But in the end, Bush and Roh worked well together also. Roh repeatedly sought assurances that Washington would not start a war on the Korean Peninsula, which Bush repeatedly provided. In response, Roh made certain that South Korea remained a reliable ally. When America invaded Iraq, Roh immediately offered South Korea’s support, dispatching 3,600 troops for the post-war rebuilding effort in 2004 despite severe domestic opposition. According to Green, because of Roh’s commitment to the U.S.-Korea alliance, Bush came to value Roh Moo Hyun more than France’s Jacques Chirac or Germany’s Gerhard Schroeder.
In fact, the Korea-U.S. alliance remained stable even after the dynamic reversed, when the more hawkish Lee Myung Bak—he of “Massive Retaliation”—took office in 2007 and was paired with the less-hawkish Barack Obama. This reveals an important lesson about the relationship between Seoul and Washington where Pyongyang is concerned: Despite different levels of rhetoric and posturing, the end result does not change much when it comes time to take action. The fundamental, if unspoken, rule in relations between North Korea and South Korea has always been the same: Localized provocations will yield a response, but no one—not even the most saber-rattling of leaders—wants full-scale war.
On North Korea, the hawks are never entirely hawkish, nor are the doves all that dovish. When the North Korean navy engaged in provocations in the Yellow Sea in 1999 and 2002, the supposedly dovish Kim and Roh retaliated by killing scores of North Korean seamen. When a North Korean submarine sank a South Korean naval ship and killed 46 sailors in 2010, the Massive Retaliation promised by Lee produced only another round of verbal denunciations. Through all this, the United States has supported South Korea’s actions, regardless of the reputed difference between their presidents. This gives reason for optimism, regardless of the barbs from the Trump administration. For his part, Moon Jae In said in a recent interview with The Washington Post that he would meet with Trump at the earliest possible opportunity to discuss North Korea. Despite widespread misgivings in South Korea over Trump’s belligerence, Moon said, “I believe President Trump is more reasonable than he is generally perceived.”

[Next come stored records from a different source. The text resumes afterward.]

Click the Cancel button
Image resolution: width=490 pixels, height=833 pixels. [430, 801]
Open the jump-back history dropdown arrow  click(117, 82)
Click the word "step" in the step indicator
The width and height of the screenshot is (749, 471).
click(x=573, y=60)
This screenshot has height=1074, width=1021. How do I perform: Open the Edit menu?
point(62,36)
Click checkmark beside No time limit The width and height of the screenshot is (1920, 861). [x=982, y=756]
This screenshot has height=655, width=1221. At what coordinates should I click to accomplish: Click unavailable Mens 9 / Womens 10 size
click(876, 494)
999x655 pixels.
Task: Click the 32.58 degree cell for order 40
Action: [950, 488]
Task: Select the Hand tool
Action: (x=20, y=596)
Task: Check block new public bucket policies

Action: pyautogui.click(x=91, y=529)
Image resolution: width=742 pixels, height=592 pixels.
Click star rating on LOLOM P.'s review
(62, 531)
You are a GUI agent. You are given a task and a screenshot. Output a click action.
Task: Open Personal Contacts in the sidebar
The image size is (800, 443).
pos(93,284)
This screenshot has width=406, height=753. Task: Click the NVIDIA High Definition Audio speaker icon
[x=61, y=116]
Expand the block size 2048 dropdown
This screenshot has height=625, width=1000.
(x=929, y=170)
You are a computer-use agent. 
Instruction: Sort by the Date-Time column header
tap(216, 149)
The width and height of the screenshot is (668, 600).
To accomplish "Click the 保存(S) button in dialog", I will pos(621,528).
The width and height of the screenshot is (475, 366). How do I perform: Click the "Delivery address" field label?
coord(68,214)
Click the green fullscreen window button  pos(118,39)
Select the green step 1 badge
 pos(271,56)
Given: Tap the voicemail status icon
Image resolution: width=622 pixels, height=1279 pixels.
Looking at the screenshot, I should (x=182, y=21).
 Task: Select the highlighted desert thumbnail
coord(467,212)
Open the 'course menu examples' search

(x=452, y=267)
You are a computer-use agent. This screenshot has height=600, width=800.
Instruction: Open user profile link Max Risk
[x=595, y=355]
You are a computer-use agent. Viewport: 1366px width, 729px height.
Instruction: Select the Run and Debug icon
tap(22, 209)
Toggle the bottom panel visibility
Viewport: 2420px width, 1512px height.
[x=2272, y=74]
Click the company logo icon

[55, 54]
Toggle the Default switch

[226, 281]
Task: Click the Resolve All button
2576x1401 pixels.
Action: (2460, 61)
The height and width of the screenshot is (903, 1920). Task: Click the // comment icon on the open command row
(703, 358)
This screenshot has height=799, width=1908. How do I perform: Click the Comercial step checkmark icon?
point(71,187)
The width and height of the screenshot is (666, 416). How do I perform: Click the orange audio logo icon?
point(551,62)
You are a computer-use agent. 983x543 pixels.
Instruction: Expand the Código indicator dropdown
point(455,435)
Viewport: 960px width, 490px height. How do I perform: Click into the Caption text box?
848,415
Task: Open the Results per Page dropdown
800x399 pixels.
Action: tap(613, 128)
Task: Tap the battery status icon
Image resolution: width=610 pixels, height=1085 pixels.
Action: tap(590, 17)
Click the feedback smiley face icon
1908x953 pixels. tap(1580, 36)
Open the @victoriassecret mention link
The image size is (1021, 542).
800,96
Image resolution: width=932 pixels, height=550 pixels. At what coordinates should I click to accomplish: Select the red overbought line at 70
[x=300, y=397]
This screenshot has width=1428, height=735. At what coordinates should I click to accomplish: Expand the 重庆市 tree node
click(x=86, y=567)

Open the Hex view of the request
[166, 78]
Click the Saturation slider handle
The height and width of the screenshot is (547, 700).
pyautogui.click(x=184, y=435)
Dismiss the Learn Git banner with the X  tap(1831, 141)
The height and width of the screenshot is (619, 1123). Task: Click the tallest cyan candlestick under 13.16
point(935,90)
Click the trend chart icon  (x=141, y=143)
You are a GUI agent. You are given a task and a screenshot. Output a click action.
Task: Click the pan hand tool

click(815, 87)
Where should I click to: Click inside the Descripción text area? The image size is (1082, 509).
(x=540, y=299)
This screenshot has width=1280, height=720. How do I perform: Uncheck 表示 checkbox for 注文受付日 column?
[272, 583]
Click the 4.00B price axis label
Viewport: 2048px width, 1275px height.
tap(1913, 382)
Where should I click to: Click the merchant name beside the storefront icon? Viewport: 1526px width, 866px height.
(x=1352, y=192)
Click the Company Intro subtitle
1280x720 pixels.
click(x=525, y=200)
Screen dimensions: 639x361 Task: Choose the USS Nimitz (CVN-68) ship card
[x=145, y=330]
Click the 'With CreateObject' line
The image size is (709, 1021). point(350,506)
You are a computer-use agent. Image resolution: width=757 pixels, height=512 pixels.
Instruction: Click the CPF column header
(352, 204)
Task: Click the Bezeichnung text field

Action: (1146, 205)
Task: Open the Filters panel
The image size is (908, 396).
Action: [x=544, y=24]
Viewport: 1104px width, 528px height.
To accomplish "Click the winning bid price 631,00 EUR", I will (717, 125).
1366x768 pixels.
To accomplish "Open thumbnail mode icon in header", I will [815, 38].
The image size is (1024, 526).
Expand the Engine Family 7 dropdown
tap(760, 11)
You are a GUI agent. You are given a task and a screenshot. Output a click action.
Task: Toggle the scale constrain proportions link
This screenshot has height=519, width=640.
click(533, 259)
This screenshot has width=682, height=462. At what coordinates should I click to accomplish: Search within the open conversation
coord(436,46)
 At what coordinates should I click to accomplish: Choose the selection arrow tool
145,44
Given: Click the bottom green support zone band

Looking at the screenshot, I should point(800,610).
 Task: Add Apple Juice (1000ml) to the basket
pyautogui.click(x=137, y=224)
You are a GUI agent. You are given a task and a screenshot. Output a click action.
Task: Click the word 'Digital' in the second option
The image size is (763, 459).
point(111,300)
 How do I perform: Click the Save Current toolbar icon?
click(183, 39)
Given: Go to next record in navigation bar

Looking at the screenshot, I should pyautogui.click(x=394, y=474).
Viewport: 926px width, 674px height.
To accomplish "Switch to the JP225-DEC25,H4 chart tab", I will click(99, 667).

In fact, if war does break out one day, it may not be from deliberate hawkishness but from a series of miscalculations based on inadvertent, incorrect signaling. From this perspective, the Trump administration’s embarrassment with the USS Carl Vinson is particularly worrisome. Despite the grand pronouncement that an armada was steaming toward the East Sea to respond to the North Korean threat, the naval-strike team was in fact thousands of miles away from the peninsula and was heading the opposite direction. What if North Korea had taken the Trump administration at its word and escalated tensions further—perhaps by attacking a target in South Korea, prompting further retaliation that would eventually escalate into Chinese and American intervention?
The true danger is not the hostile words, but the unsteady hands. This means that the real challenge for Moon Jae In, if elected, may not be lowering the rhetorical heat emanating from Washington, although that too would be necessary from time to time. Moon’s most important challenge in the U.S.-Korea alliance may be to promote greater communication and cooperation between the two allies, such that the Trump administration does not blunder into a nuclear war.